- _EXERCISE DESCRIPTION_
In the passage on education in Bhutan, copy the section from "Bhutan's literacy rate" to "to 18 percent." and swap each instance of "literacy rate" for "literacy level".
(PAGE EXCERPT Opens)
Bhutan's coeducational school system in 1988 encompassed a reported 42,446 students and 1,513 teachers in 150 primary schools, 11,835 students and 447 teachers in 21 junior high schools, and 4,515 students and 248 teachers in 9 high schools. Males accounted for 63 percent of all primary and secondary students. Most teachers at these levels--70 percent--also were males. There also were 1,761 students and 150 teachers in technical, vocational, and special schools in 1988.

Despite increasing student enrollments, which went from 36,705 students in 1981 to 58,796 students in 1988, education was not compulsory. In 1988 only about 25 percent of primary-school-age children attended school, an extremely low percentage by all standards. Although the government set enrollment quotas for high schools, in no instance did they come close to being met in the 1980s. Only about 8 percent of junior high-school-age and less than 3 percent of high-school-age children were enrolled in 1988.

Bhutan's literacy rate in the early 1990s, estimated at 30 percent for males and 10 percent for females by the United Nations Development Programme (UNDP), ranked lowest among all least developed countries. Other sources ranked the literacy rate as low as 12 to 18 percent.

Some primary schools and all junior high and high schools were boarding schools. The school year in the 1980s ran from March through December. Tuition, books, stationery, athletic equipment, and food were free for all boarding schools in the 1980s, and some high schools also provided clothing. With the assistance of the United Nations Food and Agriculture Organization's World Food Programme, free midday meals were provided in some primary schools.

Higher education was provided by Royal Bhutan Polytechnic just outside the village of Deothang, Samdrup Jongkhar District, and by Kharbandi Technical School in Kharbandi, Chhukha District. Founded in 1973, Royal Bhutan Polytechnic offered courses in civil, mechanical, and electrical engineering; surveying; and drafting. Kharbandi Technical School was established in the 1970s with UNDP and International Labour Organisation assistance. Bhutan's only junior college--Sherubtse College in Kanglung, Tashigang District-- was established in 1983 as a three-year degree-granting college affiliated with the University of Delhi. In the year it was established with UNDP assistance, the college enrolled 278 students, and seventeen faculty members taught courses in arts, sciences, and commerce leading to a bachelor's degree. Starting in 1990, junior college classes also were taught at the Yanchenphug High School in Thimphu and were to be extended to other high schools thereafter.
(PAGE EXCERPT Closes)
(PROVIDED INFORMATION Opens)
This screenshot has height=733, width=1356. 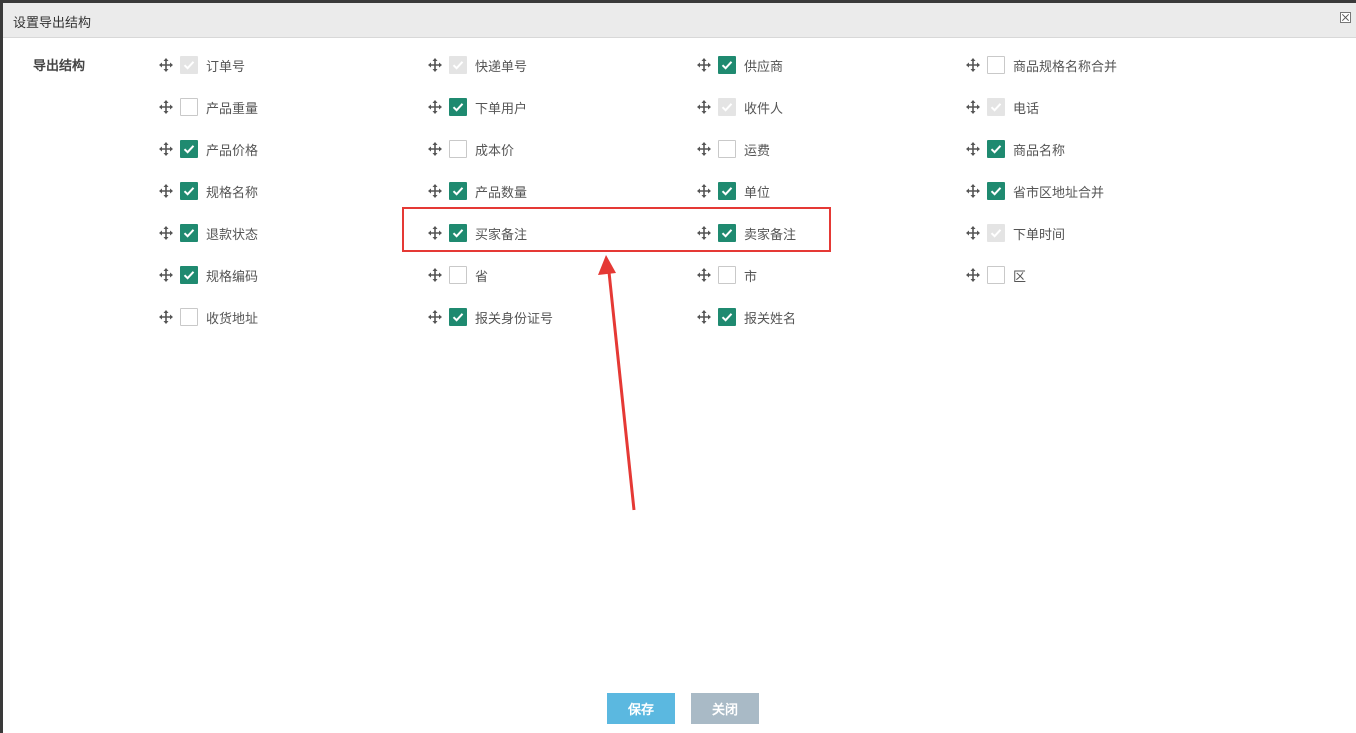 What do you see at coordinates (1040, 235) in the screenshot?
I see `field-label: 下单时间` at bounding box center [1040, 235].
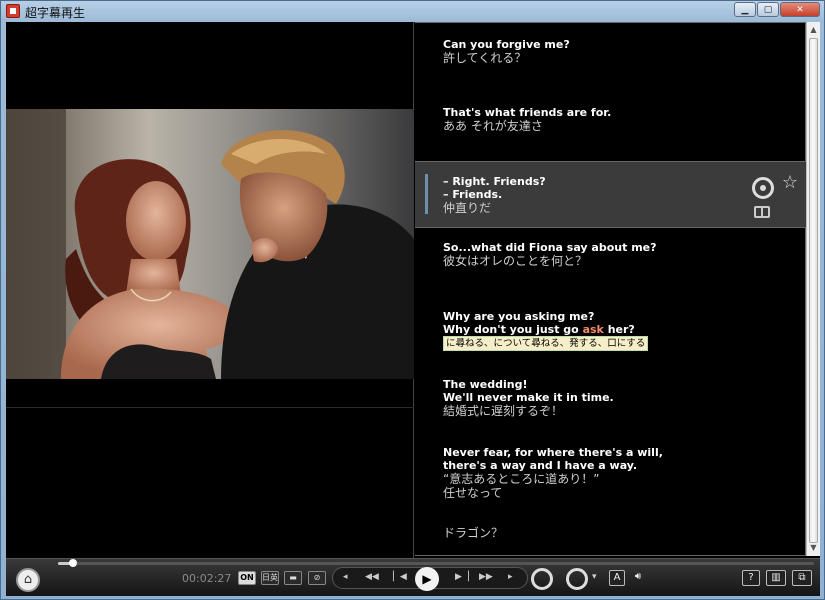 The image size is (825, 600). I want to click on fast-forward-icon: ▶▶, so click(486, 577).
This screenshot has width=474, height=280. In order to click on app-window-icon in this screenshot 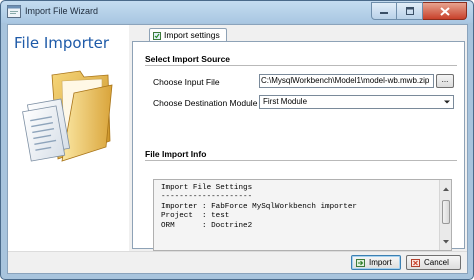, I will do `click(14, 12)`.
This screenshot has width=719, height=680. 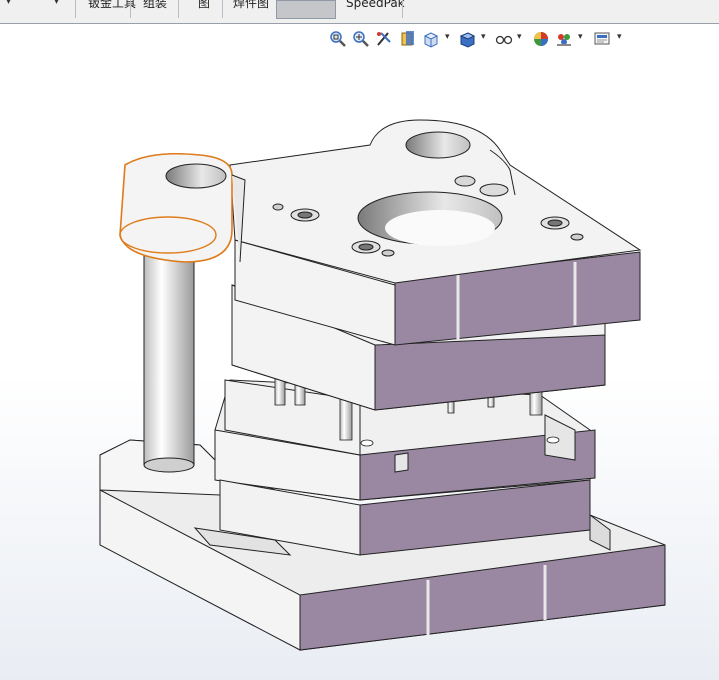 I want to click on selected-upper-arm, so click(x=182, y=208).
(PROVIDED INFORMATION Closes)
- _SOLUTION BELOW_
Bhutan's literacy level in the early 1990s, estimated at 30 percent for males and 10 percent for females by the United Nations Development Programme (UNDP), ranked lowest among all least developed countries. Other sources ranked the literacy level as low as 12 to 18 percent.